Não, de todo. Daqui a alguns anos, estes assuntos agora raros, trazidos só por um deputado, desconfortáveis de discutir, vão fazer parte dos trabalhos da AR.

Quais as dificuldades por ser deputado único e não estar num grupo parlamentar?
O regimento não está preparado. Pode ser alterado, mas é extremamente difícil um deputado único entrar e alterá-lo. Não tinha assento na conferência de líderes; deliberou-se que podia estar como observador, não tenho capacidade de voto, o que é estranho, porque a conferência representa todos os deputados. Ficou deliberado que, em debates de prioridade absoluta – OE, programa do Governo e debates quinzenais – me dariam tempos de um minuto a minuto e meio. E há fortes constrangimentos nos agendamentos: por ano só posso fazer três. Ao nível das comissões, houve uma conquista. Entenderam, e bem, que tenho o mesmo tempo que os grupos parlamentares. Estou nas comissões de Agricultura, Ambiente e Economia.

Acredita que vai eleger mais deputados?
Ainda temos as autárquicas e as europeias. Mas acredito que nas próximas legislativas vamos eleger mais deputados.

Qual a estratégia para as autárquicas?
Está ainda em discussão. Posso adiantar que é aumentar o número de candidaturas face a 2013. Candidatamo-nos a 18 municípios, queremos aumentar a participação.

Qual a sua posição em relação a este Governo? Absteve-se em dois momentos fundamentais: programa e OE…
É uma postura construtiva, de abertura ao diálogo. A nossa abstenção significa um voto de confiança, um sinal de que não estamos aqui para votar contra e apontar apenas o que está mal. Estamos aqui para negociar, também devem negociar connosco. O PAN quer falar com todos os grupos parlamentares. Em conversas informais, com deputados, tenho dito que não tenho problemas nenhuns em estudar iniciativas legislativas conjuntas à esquerda e à direita.

Como avalia os seis meses do Governo da “geringonça”, como lhe chama a direita?
Têm sido felizes e eficazes relativamente àquilo a que se comprometeram. É natural que os detractores chamem geringonça. Eles respondem jocosamente, dizendo que funciona. Para o PAN, independentemente de ser uma geringonça de esquerda ou uma caranguejola de direita, o importante é que exista estabilidade de legislatura de quatro anos. Aparentemente está a ser conseguido. É um acordo histórico de partidos de esquerda que nunca se entenderam, assumem as diferenças e são muitas, nomeadamente ao nível da Europa, mas conseguiram um compromisso para uma governação. Obviamente há conflitos. Existem imposições da União Europeia, mas os partidos que suportam o Governo têm conseguido entender-se.

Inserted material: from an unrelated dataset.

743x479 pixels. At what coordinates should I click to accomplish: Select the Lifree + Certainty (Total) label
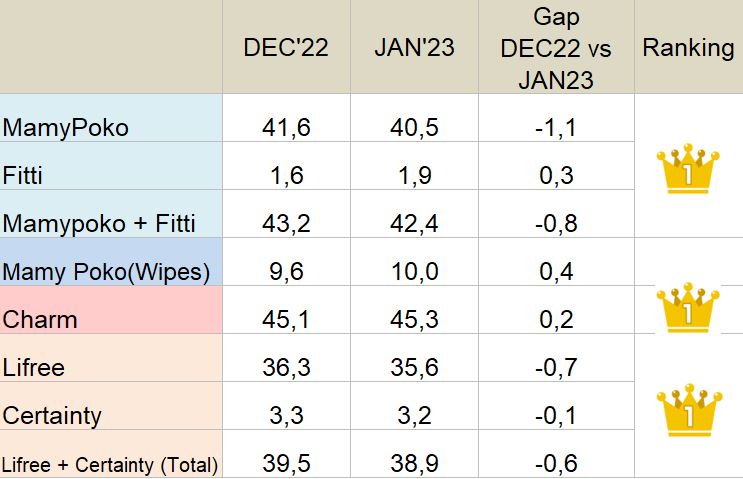tap(110, 463)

Como vê as exigências de Bruxelas?
Há uma tutela europeia, que somos, de alguma forma, obrigados a cumprir. Por outro lado, todo este compromisso com as instituições internacionais devia ser alvo de um debate profundo. Há questões que nos fazem perder completamente a soberania. Percebo, por vezes, as exigências dos partidos mais à esquerda. São imposições difíceis, mas são também compromissos que acabámos por assumir.

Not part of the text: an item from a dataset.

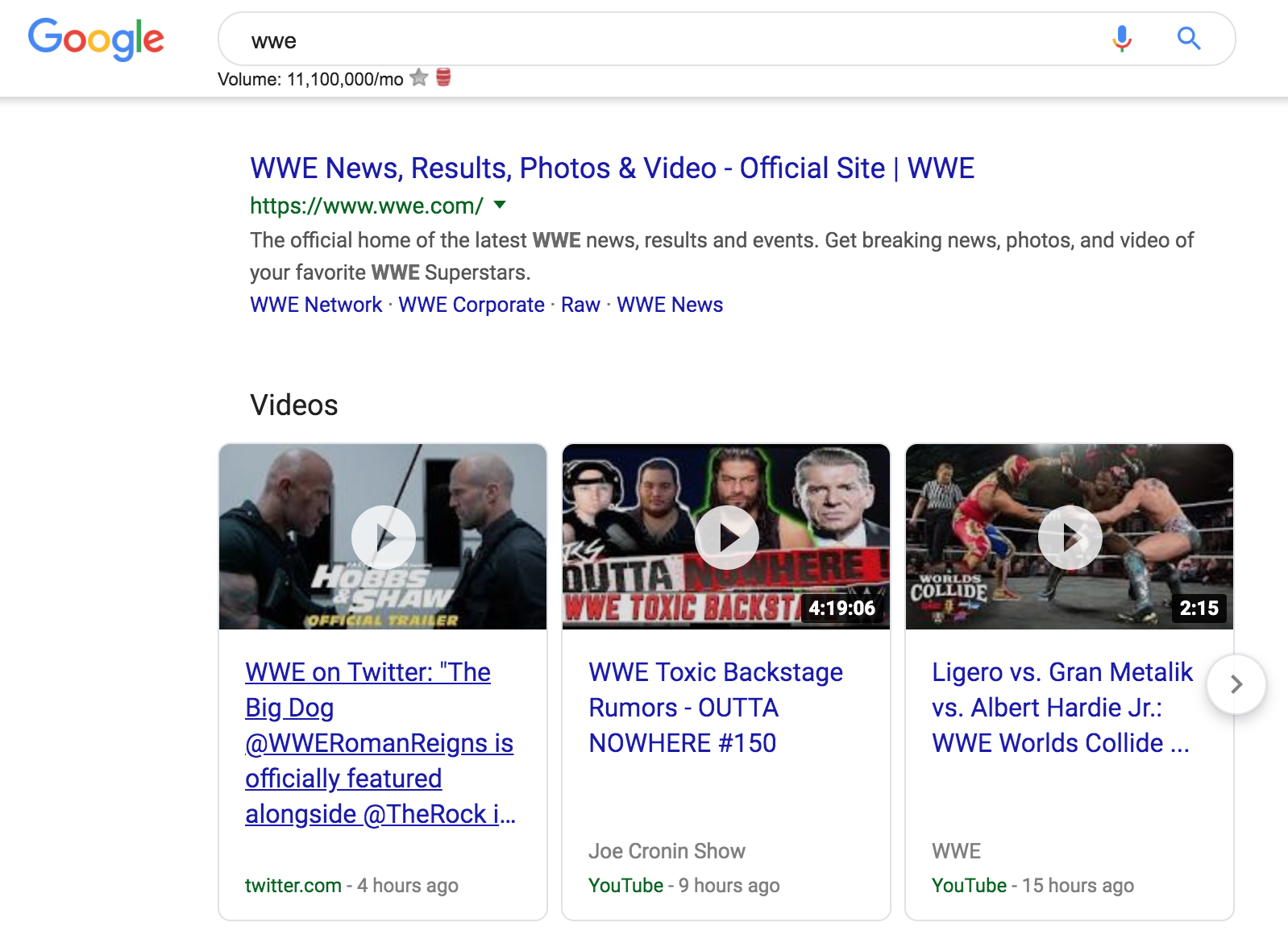Click the Google logo
Image resolution: width=1288 pixels, height=943 pixels.
point(96,39)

O PAN é um partido europeísta?
O PAN é um partido europeísta, não desta Europa, mas de uma Europa com os valores fundadores - fraterna, equilibrada, que se entreajuda. Muitas vezes não é isso que se verifica. O que se está a verificar é um jogo de poder, por parte de países mais poderosos que impõem políticas mais austeritárias aos do sul. Nós somos por princípio europeístas, mas somos por princípio mundialistas. No mundo ideal não existiam sequer fronteiras.

Quais os temas prioritários nos próximos tempos?
Neste momento queremos acabar a sessão legislativa cumprindo algumas bandeiras na causa animal. Os projectos de lei, pelo menos do PAN – que foram a debate e baixaram à comissão sem votação – prevêem, entre outras medidas, que os animais deixem de ser coisas e alargar a lei dos maus-tratos a outros animais, além dos considerados de companhia. Também está agendado para 1 de Junho o debate sobre o fim da utilização de crianças em touradas como participantes e espectadores.